*Directions for this task:*
Could you reproduce word for word the lines starting with the line that contains "You are a GUI" and going on through the line that contains "Looking at the", both ends included, with the pictures left out?

*Source material:*

** start **

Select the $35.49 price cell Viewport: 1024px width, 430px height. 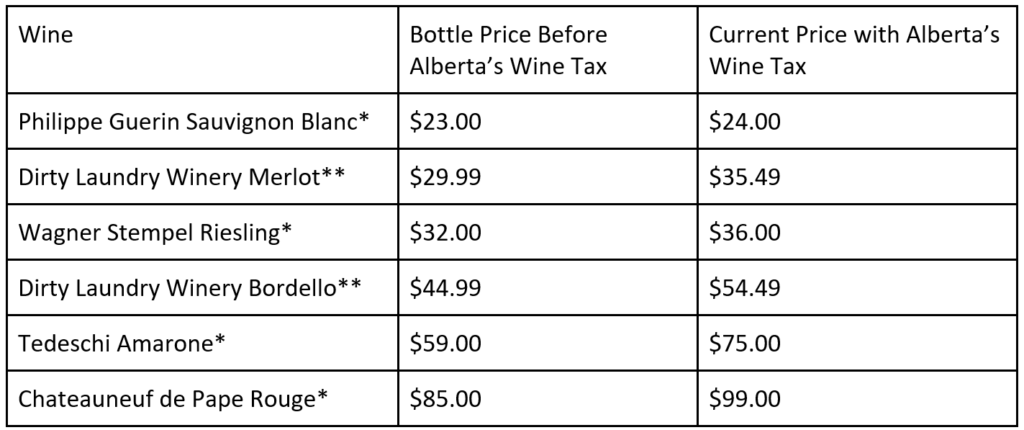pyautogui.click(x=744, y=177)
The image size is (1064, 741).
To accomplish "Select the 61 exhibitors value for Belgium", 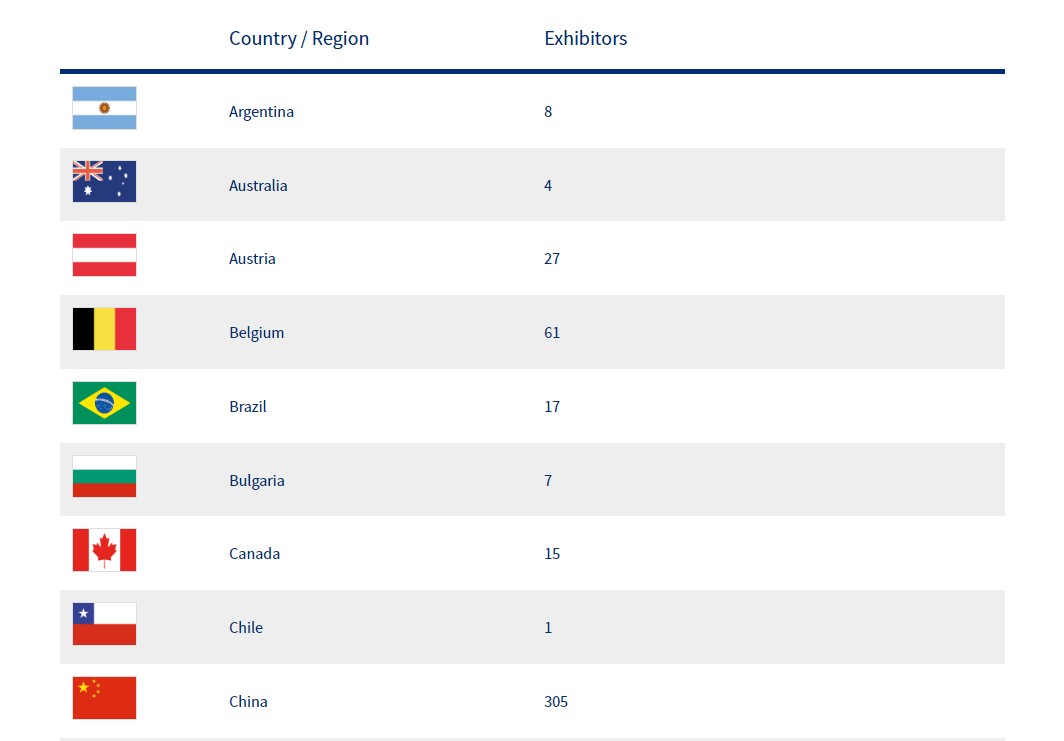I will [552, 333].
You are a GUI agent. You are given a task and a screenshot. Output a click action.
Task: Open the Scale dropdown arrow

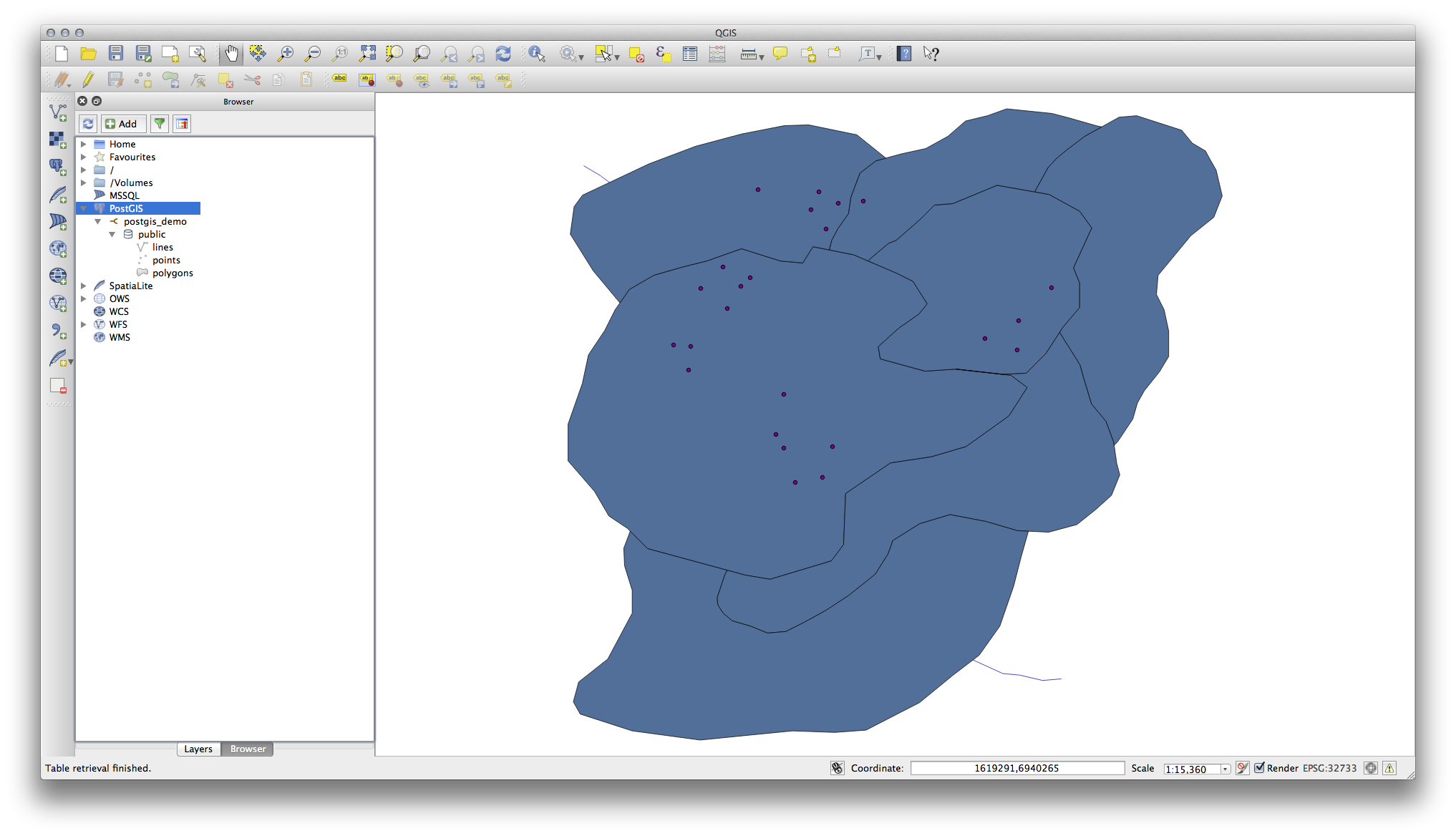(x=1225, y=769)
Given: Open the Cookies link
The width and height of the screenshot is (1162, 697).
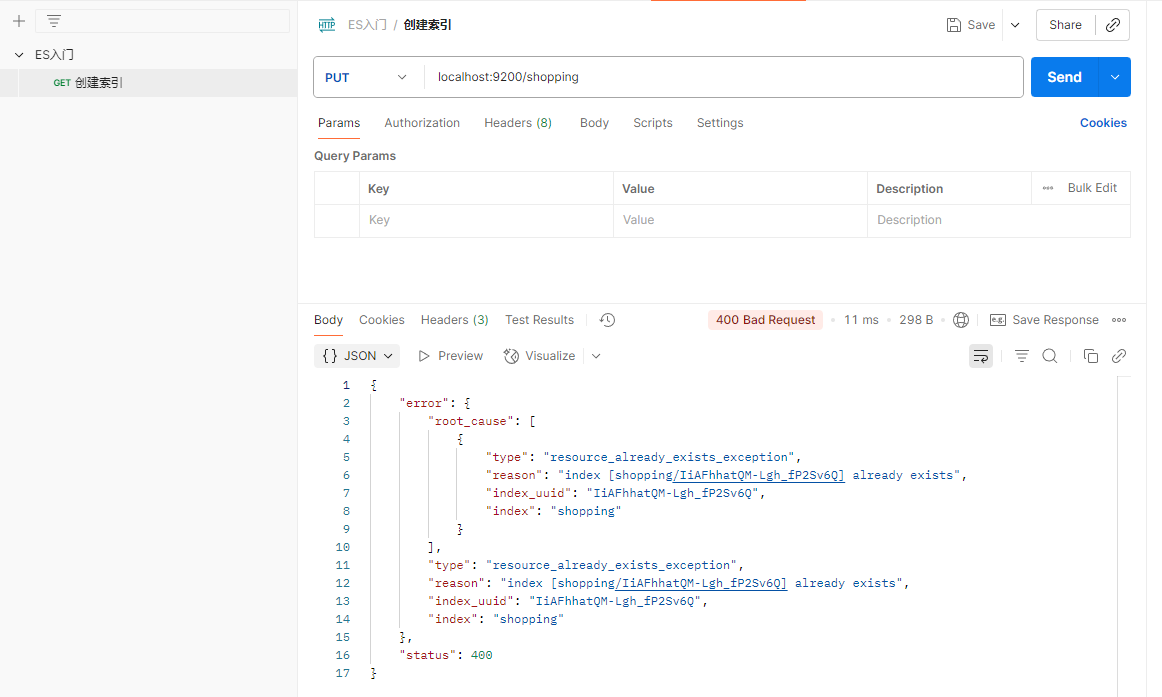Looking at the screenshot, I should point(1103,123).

** end **
** start **

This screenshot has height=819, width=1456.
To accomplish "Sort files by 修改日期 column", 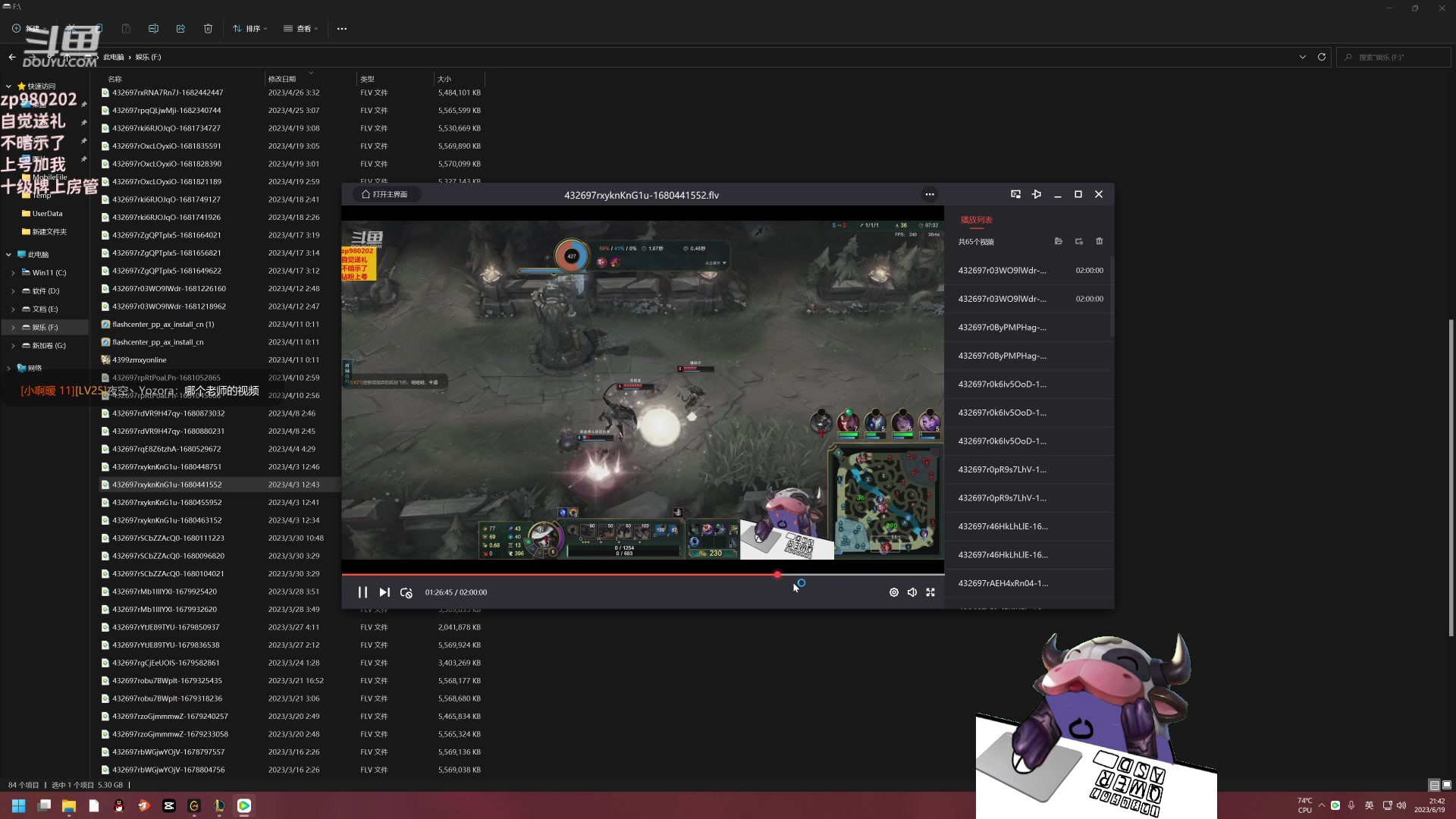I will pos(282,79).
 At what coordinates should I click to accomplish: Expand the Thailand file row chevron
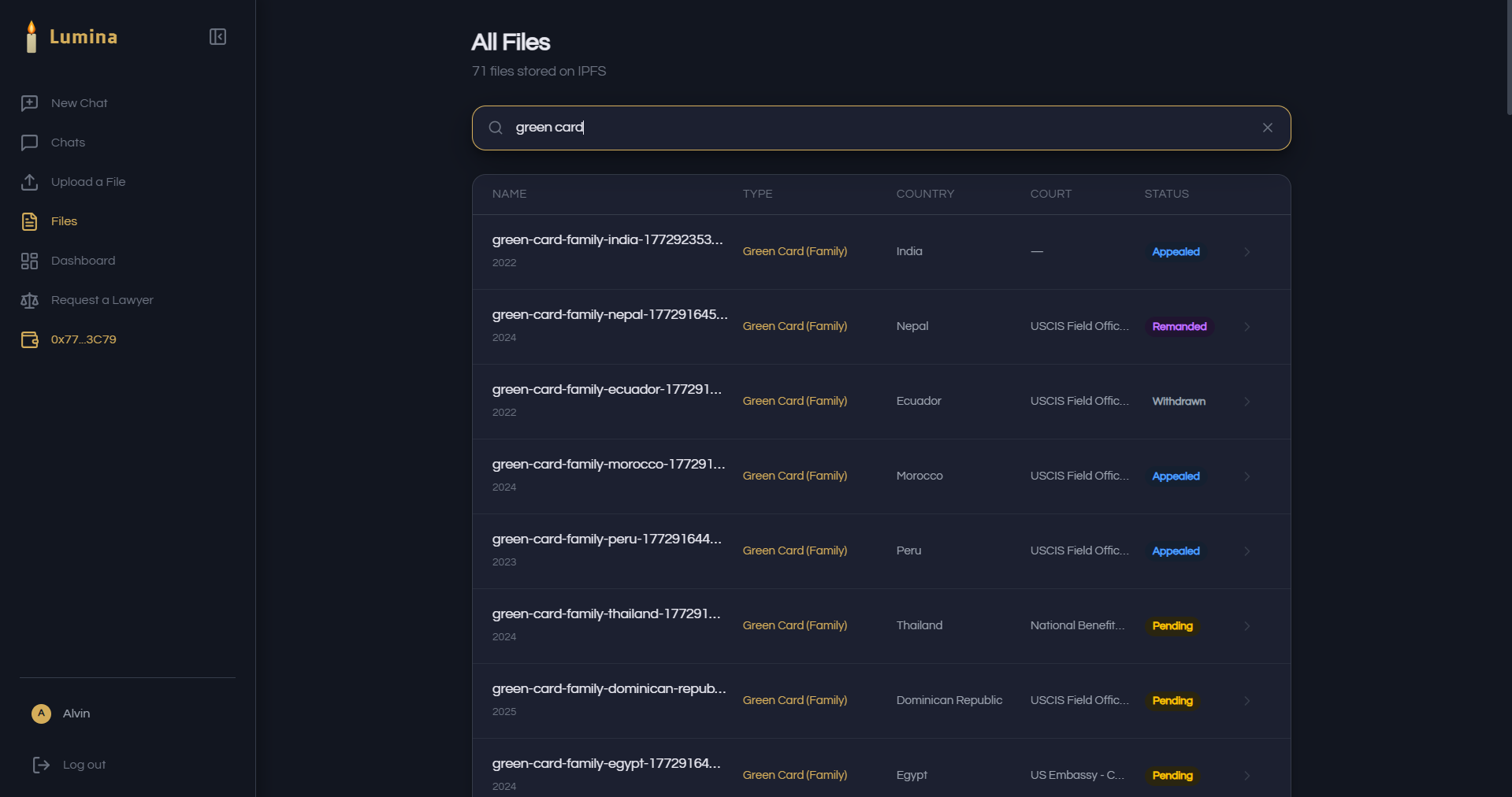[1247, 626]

** end **

*Solution for this exercise:*
You are a GUI agent. You are given a task and a screenshot. Output a click action.
Task: Open the Scale dropdown arrow

(x=1225, y=769)
Given: Open the Cookies link
The width and height of the screenshot is (1162, 697).
Looking at the screenshot, I should point(1103,123).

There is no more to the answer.